● DATASET ENTRIES:

- - -

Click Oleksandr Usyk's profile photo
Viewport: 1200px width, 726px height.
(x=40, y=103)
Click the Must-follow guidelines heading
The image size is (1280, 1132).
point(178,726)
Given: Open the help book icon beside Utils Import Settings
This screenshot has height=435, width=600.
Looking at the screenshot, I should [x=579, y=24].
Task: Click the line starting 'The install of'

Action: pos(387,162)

- - -

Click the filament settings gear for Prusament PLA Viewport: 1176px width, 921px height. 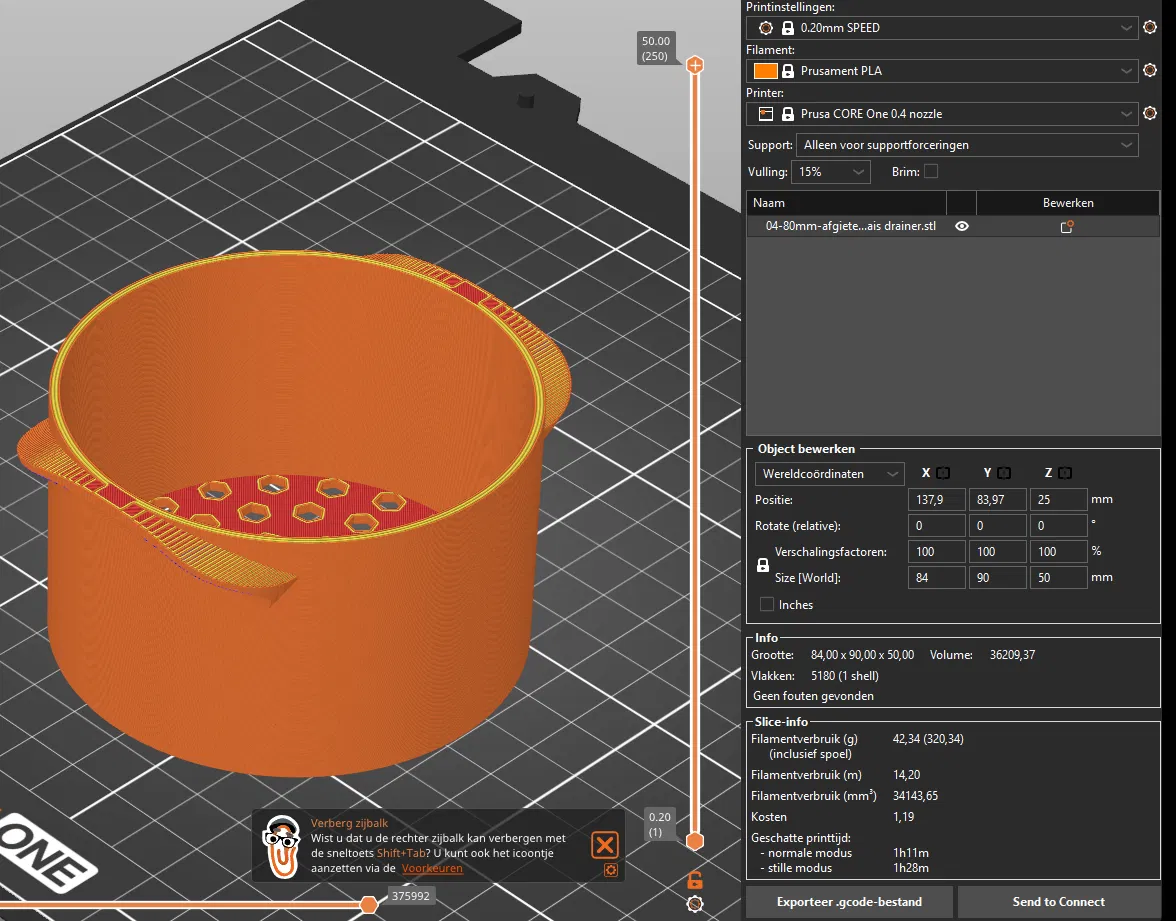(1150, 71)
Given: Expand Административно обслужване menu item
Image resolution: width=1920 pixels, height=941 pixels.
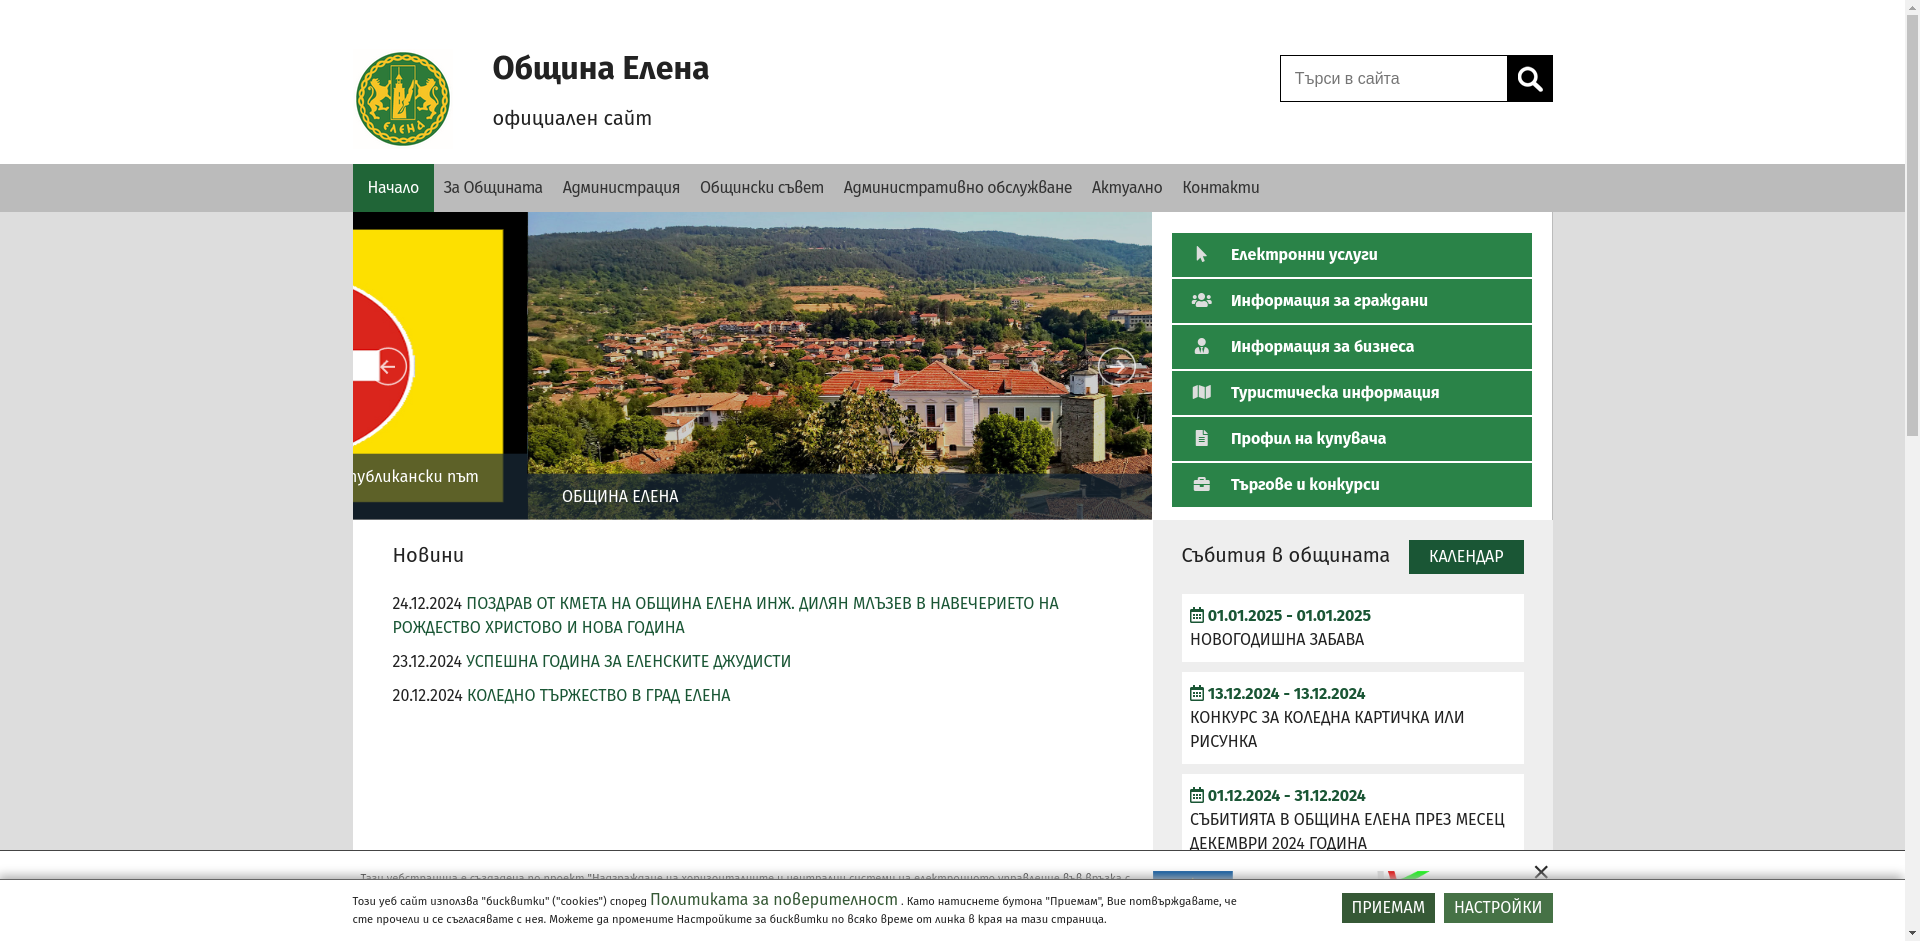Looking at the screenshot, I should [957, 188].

- - -

● WHAT YOU SHOULD DO:
Copy each line containing the word "Given" from the data.

● RESPONSE FOR THIS EXERCISE:
Given: Open the help book icon beside Utils Import Settings
Given: Expand Административно обслужване menu item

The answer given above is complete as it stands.